Google’s announcement today of its intentions to deliver superior broadband speeds at a better value is welcome news. Google is exploring entering into the Atlanta, Nashville and San Jose areas. It also needs to ensure the quality delivery of its services, which is in question, as net neutrality has come under attack by operators.
Google has good reason to be concerned: there’s scant competition in major U.S. cities where broadband services are controlled by monopolies, duopolies and oligopolies - despite claims of highly competitive markets. U.S. consumers pay more for less comparative to the world, and that could inhibit Google’s growth.
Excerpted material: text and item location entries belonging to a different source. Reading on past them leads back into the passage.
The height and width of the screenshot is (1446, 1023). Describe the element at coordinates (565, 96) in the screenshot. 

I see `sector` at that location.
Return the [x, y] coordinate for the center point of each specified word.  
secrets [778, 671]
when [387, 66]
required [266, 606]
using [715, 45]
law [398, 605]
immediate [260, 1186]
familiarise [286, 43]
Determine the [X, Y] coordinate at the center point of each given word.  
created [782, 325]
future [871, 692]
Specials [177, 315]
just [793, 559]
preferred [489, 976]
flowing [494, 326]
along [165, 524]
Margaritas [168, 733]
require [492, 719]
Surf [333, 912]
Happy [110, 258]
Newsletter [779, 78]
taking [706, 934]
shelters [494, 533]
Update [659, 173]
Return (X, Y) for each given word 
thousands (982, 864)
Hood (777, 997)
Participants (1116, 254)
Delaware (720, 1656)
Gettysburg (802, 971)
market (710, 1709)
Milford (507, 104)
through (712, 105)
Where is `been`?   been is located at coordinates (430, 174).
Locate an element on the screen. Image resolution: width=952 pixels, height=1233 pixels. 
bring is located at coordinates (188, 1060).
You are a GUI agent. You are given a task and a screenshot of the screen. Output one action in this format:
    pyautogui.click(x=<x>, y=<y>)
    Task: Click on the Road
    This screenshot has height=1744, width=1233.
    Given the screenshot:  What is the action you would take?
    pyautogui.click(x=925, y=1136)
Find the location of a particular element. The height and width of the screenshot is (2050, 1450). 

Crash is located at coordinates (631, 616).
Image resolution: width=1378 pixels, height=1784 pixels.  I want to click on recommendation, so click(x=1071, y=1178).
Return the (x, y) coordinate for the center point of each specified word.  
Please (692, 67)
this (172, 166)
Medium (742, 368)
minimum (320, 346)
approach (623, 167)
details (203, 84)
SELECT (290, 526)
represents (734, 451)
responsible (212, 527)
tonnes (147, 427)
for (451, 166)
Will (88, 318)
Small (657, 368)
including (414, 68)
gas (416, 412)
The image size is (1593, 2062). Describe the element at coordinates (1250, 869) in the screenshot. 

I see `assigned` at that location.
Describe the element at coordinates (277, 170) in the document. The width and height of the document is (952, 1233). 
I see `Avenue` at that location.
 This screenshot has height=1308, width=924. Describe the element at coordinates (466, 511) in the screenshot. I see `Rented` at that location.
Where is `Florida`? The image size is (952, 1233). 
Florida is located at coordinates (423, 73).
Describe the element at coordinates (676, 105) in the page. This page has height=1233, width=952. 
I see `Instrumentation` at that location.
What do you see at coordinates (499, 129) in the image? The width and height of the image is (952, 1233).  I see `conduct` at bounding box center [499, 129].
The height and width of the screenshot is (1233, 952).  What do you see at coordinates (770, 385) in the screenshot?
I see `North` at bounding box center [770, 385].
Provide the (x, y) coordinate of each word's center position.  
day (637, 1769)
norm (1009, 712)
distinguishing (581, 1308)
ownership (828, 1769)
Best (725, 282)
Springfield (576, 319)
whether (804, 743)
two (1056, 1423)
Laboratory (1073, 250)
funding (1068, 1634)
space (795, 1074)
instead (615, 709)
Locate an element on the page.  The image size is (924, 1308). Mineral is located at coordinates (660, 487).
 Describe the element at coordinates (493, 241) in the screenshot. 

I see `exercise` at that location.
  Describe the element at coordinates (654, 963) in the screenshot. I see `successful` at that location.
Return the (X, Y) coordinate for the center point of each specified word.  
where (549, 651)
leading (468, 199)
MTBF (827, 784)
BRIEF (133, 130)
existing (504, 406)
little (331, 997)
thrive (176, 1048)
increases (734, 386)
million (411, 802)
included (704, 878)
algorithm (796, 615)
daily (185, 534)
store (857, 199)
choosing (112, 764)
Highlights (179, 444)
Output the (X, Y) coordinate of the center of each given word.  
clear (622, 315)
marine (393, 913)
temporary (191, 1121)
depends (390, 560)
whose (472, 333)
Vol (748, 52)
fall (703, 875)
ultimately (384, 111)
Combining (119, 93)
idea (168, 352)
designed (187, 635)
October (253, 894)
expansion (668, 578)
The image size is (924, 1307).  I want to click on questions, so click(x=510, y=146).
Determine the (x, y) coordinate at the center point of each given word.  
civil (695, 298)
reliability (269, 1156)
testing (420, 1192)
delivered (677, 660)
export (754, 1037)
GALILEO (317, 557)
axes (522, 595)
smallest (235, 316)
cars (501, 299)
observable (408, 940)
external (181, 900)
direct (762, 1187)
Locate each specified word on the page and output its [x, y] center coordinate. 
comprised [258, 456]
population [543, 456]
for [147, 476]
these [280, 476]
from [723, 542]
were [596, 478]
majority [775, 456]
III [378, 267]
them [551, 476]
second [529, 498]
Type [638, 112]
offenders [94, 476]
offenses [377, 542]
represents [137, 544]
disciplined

U.S. high-speed Internet services fare poorly in value against ISPs in other countries. A 500-megabit data services will cost $25 a month in Hong Kong and around $30 in Seoul, due to fierce competition in the marketplace. Prices in the U.S. are far afield.
Verizon's fastest FIOS services (where available) that run at an equivalent speed cost over $310 per month. Contrast that with Google, which could soon be delivering its one-gigabit-a-second high-speed Internet service in nine U.S. metropolitan areas.
Google Fiber’s first deployment was in Kansas City in 2011, where it charges US$70/month for broadband access and nothing for basic services. In comparison, I pay over around the same for 30Mbps from Time Warner, and it’s not a great service by any means. There's just no other choice in my building.
That’s why Google’s fiber plans are so significant. Its Kansas City deployment and its subsequent expansion into the nearby Missouri suburbs compelled AT&T to up its game. The telecommunication giant also responded to Google's Austin, Texas Fiber service by building out its own “” network there late last year.
AT&T’s pricing isn’t publicly facing, and services will start at speeds up to 300Mbp. Would it have acted without a gut punch from Google? Probably not. Let competition determine what the market delivers.